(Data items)

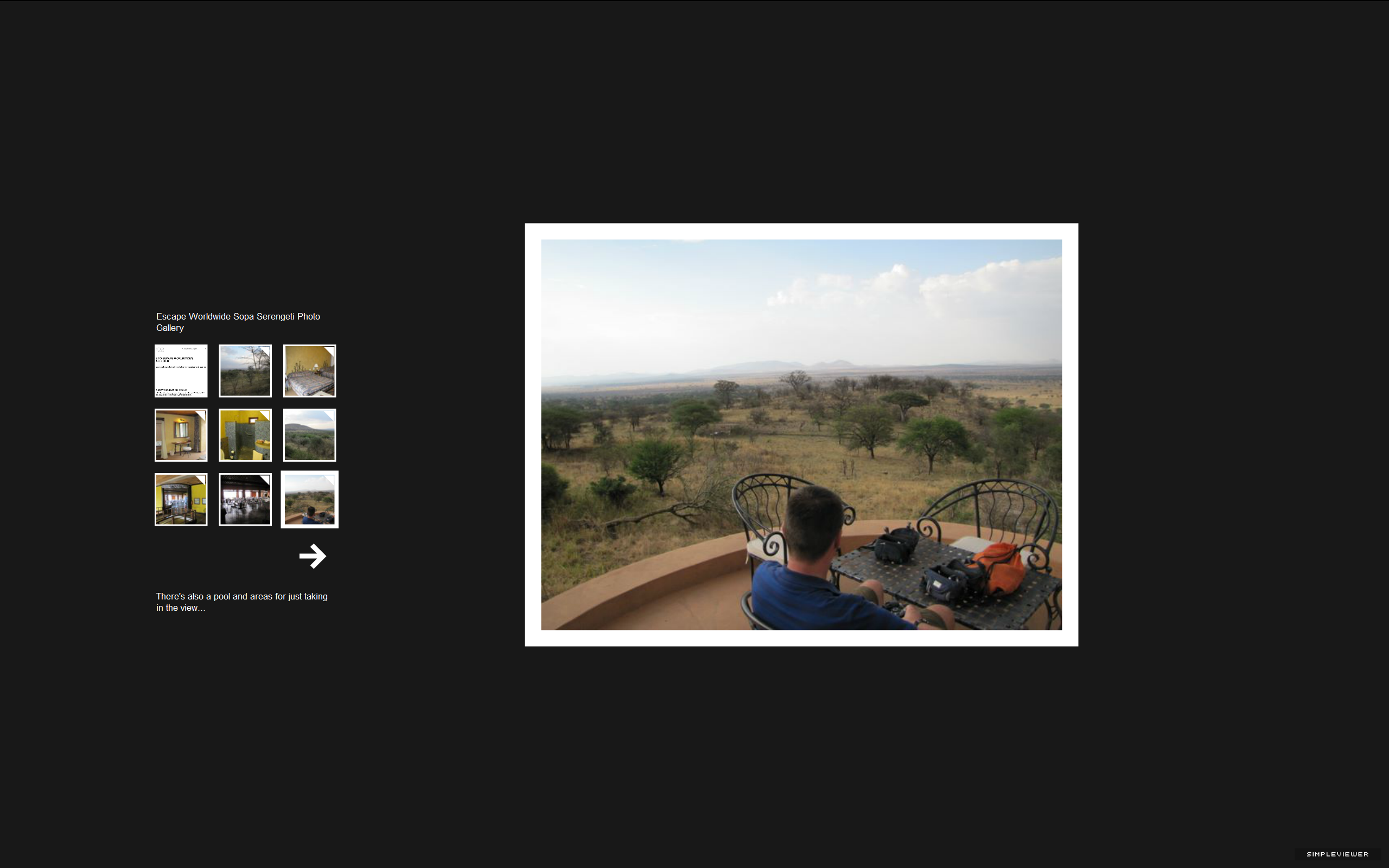Image resolution: width=1389 pixels, height=868 pixels.
Task: Select the hill landscape thumbnail
Action: point(309,435)
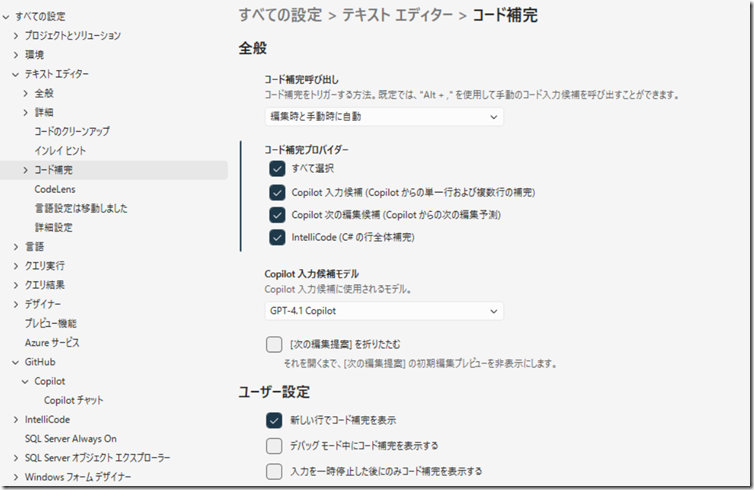
Task: Uncheck Copilot 入力候補 provider checkbox
Action: click(277, 192)
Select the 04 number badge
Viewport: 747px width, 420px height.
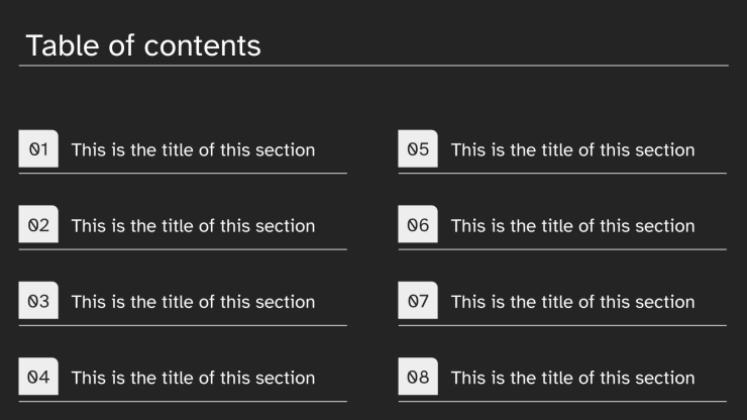[x=38, y=378]
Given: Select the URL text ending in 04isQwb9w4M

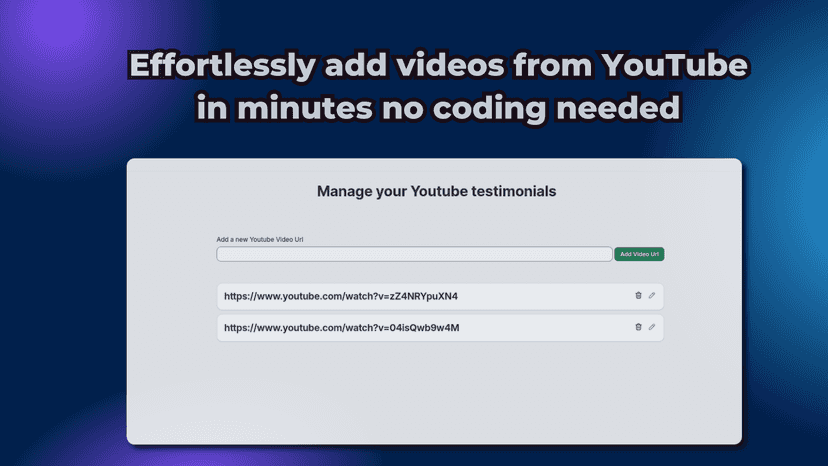Looking at the screenshot, I should click(x=342, y=328).
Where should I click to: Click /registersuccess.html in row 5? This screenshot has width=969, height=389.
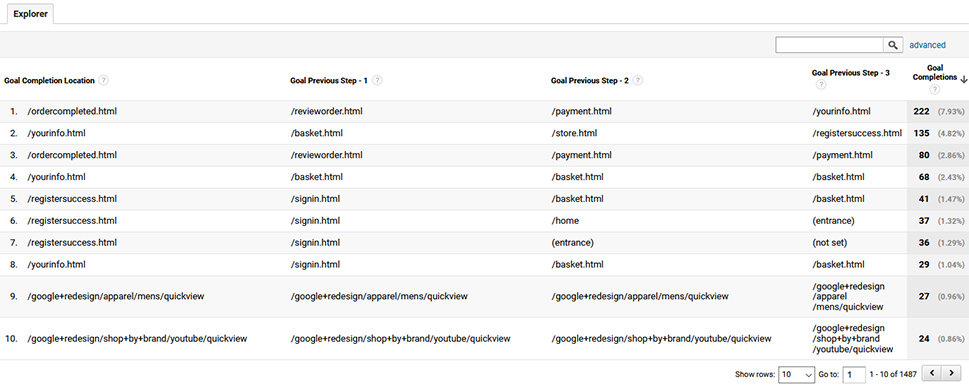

#### What to work on
Edit the material above so that "number badge" becomes "numbered label" and nothing else changes. Leave the pictures out of your copy.

#### Written answer
Image resolution: width=1389 pixels, height=868 pixels.
Task: Select the hill landscape thumbnail
Action: point(309,435)
Task: Uncheck Copilot 入力候補 provider checkbox
Action: click(277, 192)
Select the 04 numbered label
Viewport: 747px width, 420px height.
[x=38, y=378]
Given: Select the URL text ending in 04isQwb9w4M

Looking at the screenshot, I should click(x=342, y=328).
Where should I click to: Click /registersuccess.html in row 5? This screenshot has width=969, height=389.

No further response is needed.